For the poached pears: Bring the wine, spices and sugar to a boil in a large pot. Simmer for about 10 minutes. Peel the pears, halve and core. Place in the poaching, reduce the heat, cover and simmer over low heat for about 5 minutes. Let cool in the liquid.


For the pastry dough: Combine the flour, ground almonds, cardamom, sugar and vanilla sugar, make a well in the center, add the beaten egg to the well and distribute the chopped butter around the edges. With your hands, rapidly mix until smooth, form into a ball, wrap in plastic wrap and chill for 30 minutes in the refrigerator.

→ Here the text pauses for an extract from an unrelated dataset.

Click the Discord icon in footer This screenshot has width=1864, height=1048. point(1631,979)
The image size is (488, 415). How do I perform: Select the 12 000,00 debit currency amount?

Preheat the oven to 180°C (approximately 350°F). Grease the tartlet pans with butter. For the filling: Separate the eggs and beat the egg yolks until frothy with 1/2 of the sugar. Whip the egg whites with a pinch of salt until stiff, sprinkling in the remaining sugar. Continue beating until stiff and glossy then fold into the egg yolk mixture. Combine the flour and ground almonds and fold in. Drain the pears. 


Roll out the pastry dough on a lightly floured work surface thinly, cut out 8 discs (each around 10 cm diameter) (approximately 4 inches) and use to line the tartlet pans. Distribute the filling between the tartlet pans, add a pear half to the center of each tart and bake for 25-30 minutes.